AICPA recommends changing cryptoasset question

By Paul Bonner

The AICPA submitted comments and recommendations to the IRS Monday regarding further guidance on the tax treatment of cryptoassets and the question about them that individual income tax returns now carry.

The letter, signed by Jan Lewis, CPA, chair of the AICPA Tax Executive Committee, to IRS Commissioner Charles Rettig and Principal Deputy Chief Counsel William Paul, makes five recommendations regarding the question, which has appeared in Form 1040, U.S. Individual Income Tax Return, and some other forms in the 1040 series since tax year 2019, asking filers about their dealings in "virtual currency." In a draft version of Form 1040 for tax year 2022 released on July 27, 2022, the question refers instead to "digital assets."

In 2019, the question appeared on Schedule 1 of the form; since then, it has been on the front page of the main part of Form 1040. It also has differed year to year, and the AICPA's comments and suggestions focus on pinning the query to uniform, clear, and authoritative meanings.
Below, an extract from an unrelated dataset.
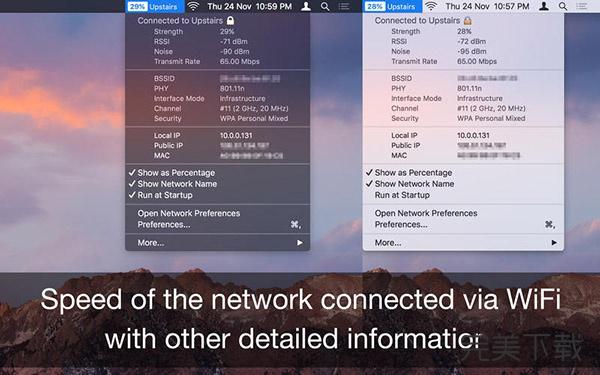Toggle Show as Percentage in dark menu
Image resolution: width=600 pixels, height=375 pixels.
[217, 173]
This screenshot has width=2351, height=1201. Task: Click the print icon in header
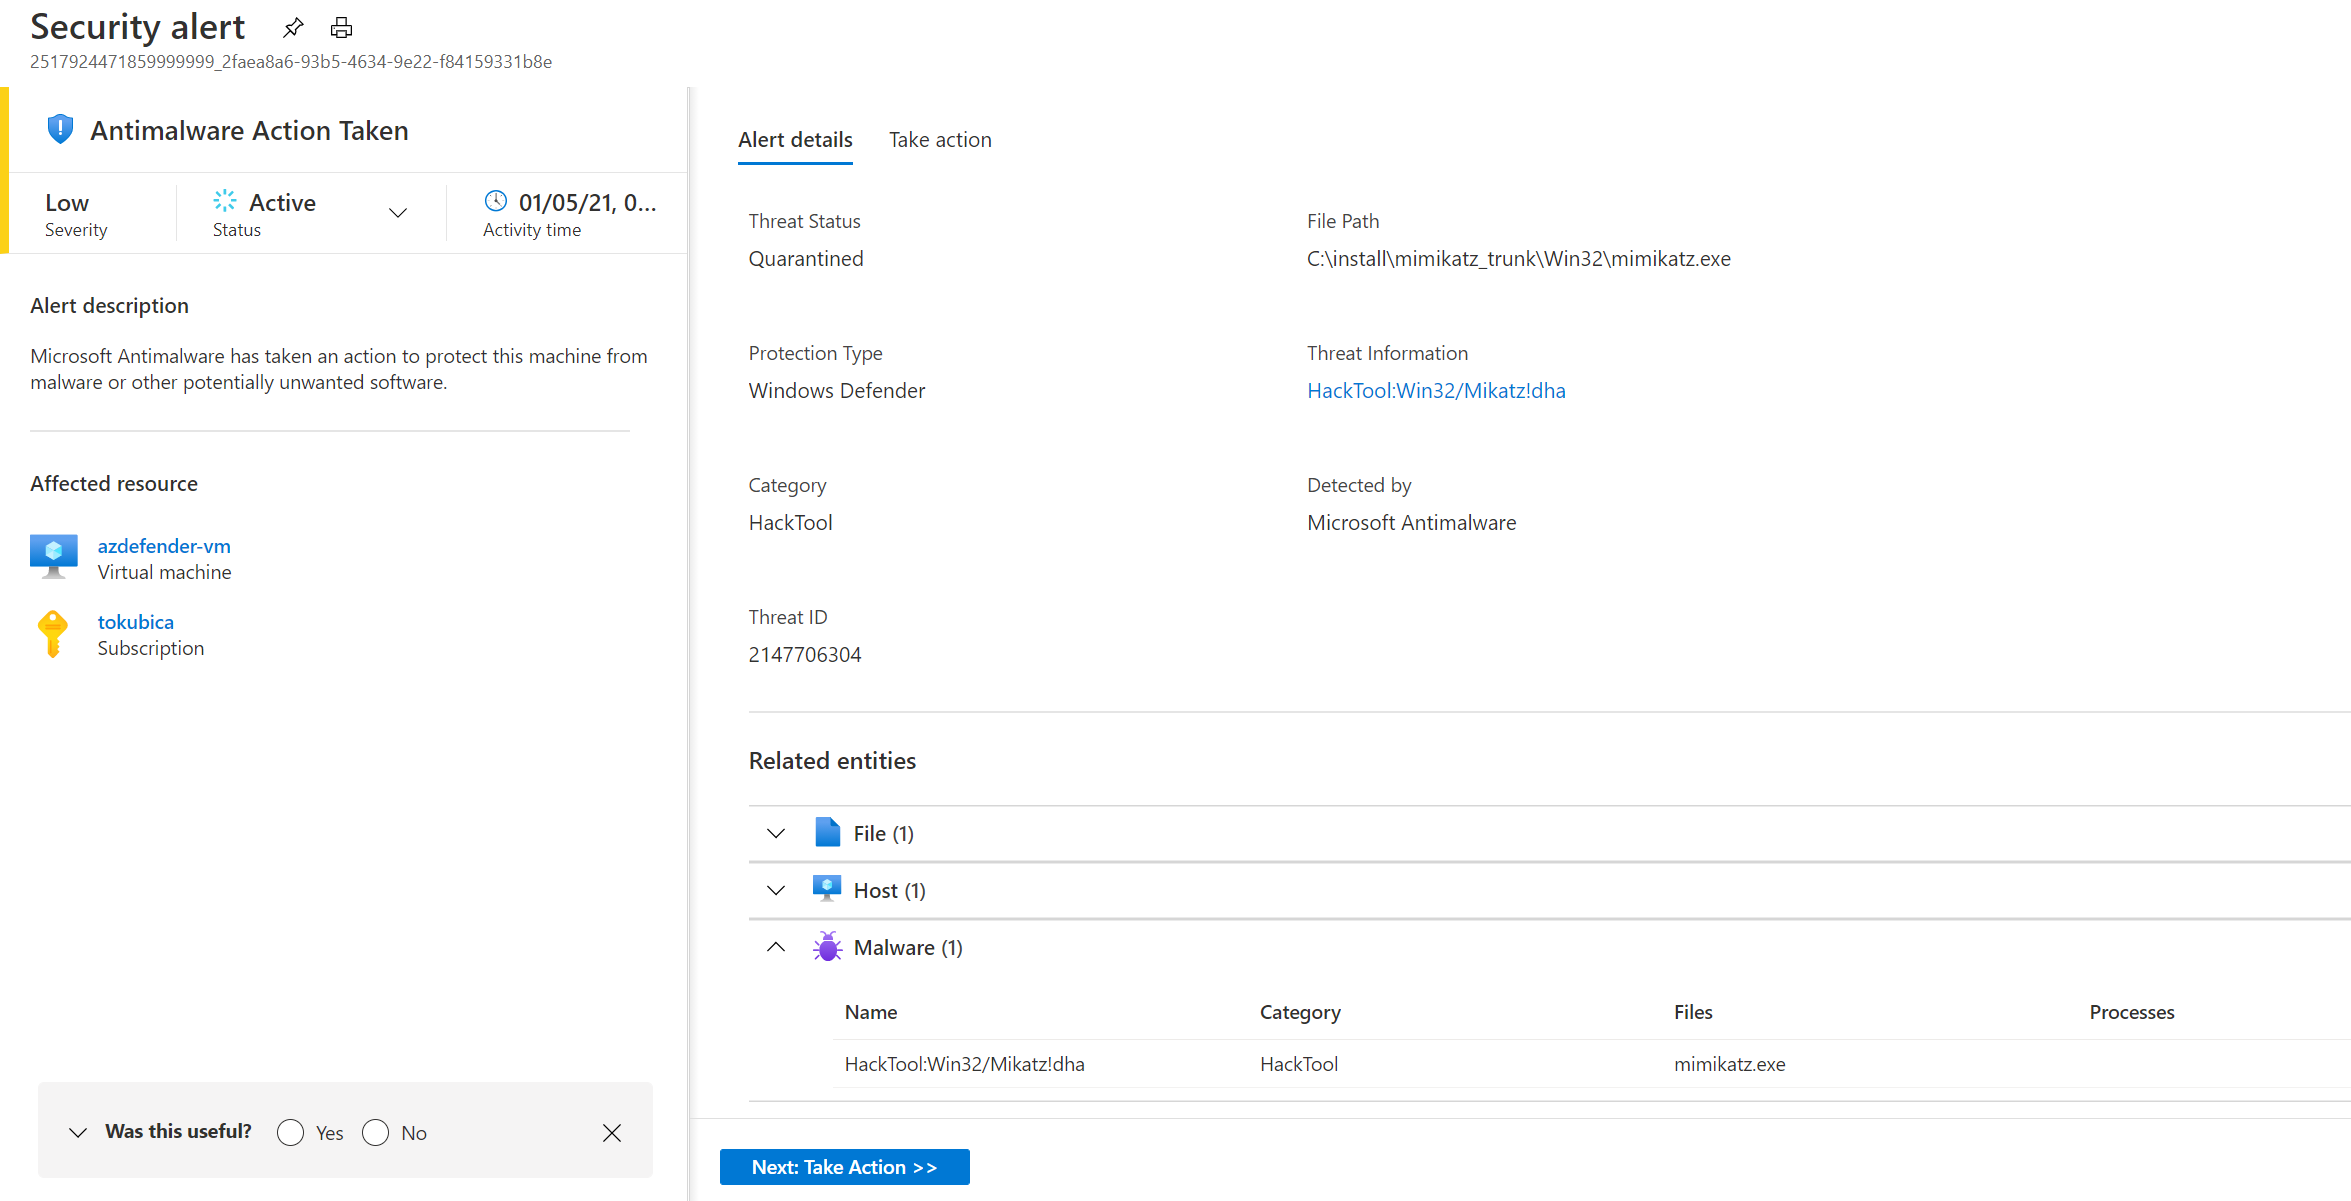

'Virtual currency' definition

The first recommendation suggests making "virtual currency" as defined in the Form 1040 instructions consistent with that of official IRS guidance, principally in Rev. Rul. 2019-24 and Notice 2014-21.

Currently, these definitions differ in significant ways, the letter pointed out. For example, the form instructions list three attributes of virtual currency — that it functions "as a unit of account, a store of value, or a medium of exchange" — with that (here emphasized) conjunction "or" implying that if any one of the three functions applies, the transaction may have involved virtual currency. Rev. Rul. 2019-24, however, lists these functions identically (although in different order), except that there, they are all joined by "and," implying that all three functions must be present.

More to the point, none of those three phrases is defined — not in the form instructions, in frequently asked questions, or in IRS official guidance, the letter noted.

Form 1040 instructions for 2021 say any asset with "characteristics of virtual currency" will be treated as virtual currency. The phrase "characteristics of" "creates confusion and is potentially broad beyond the definition of virtual currency provided in IRS binding guidance," the letter stated.

Digital assets

The new term in the 2022 draft Form 1040 question is borrowed from Secs. 6045 and 6045A, the new requirement that brokers of digital assets file an annual information return with details of their customers' specified transactions.

Sec. 6045(g)(3)(D) defines a digital asset for this purpose as "any digital representation of value which is recorded on a cryptographically secured distributed ledger or any similar technology as specified by the Secretary" (emphasis added). The latter phrase leaves open the possibility that the definition may yet change as regulations are issued. Thus, until such final regulations are issued, Form 1040 should continue to use the term "virtual currency" rather than "digital asset," the AICPA recommended.

Simplification

The AICPA noted that, even in its brief history, the question has evolved to become ever more complex and therefore potentially confusing for taxpayers.

The draft 2022 question runs to nearly 40 words: "At any time during 2022, did you: (a) receive (as a reward, award, or compensation); or (b) sell, exchange, gift, or otherwise dispose of a digital asset (or a financial interest in a digital asset)? (See instructions.)." In its place, roughly half that number of words would do, the AICPA suggested: "At any time during 2022, did you have a taxable event involving virtual currency? See instructions." That could be followed by two checkboxes, yes or no.

Examples

While the Form 1040 instructions for 2021 include nearly a page on the virtual currency question, few examples accompany them. The AICPA suggested nine specific examples of taxable events and four instances of nontaxable ones that the instructions could include.

Transactions by nonfilers and dependents

As they stand now, the instructions do not address whether an individual who otherwise does not have a filing obligation because their income is below the filing threshold must file a return to answer the question. The instructions should clarify that no return is required just to answer the virtual currency question, the AICPA said.

Also, some taxpayers' dependents may have a virtual currency transaction, but again are not required to file a return because their income is below the filing threshold. The instructions are currently unclear as to whether the filer has to answer the question "yes" despite not being the direct owner of the virtual currency. This, too, should be clarified, the AICPA said.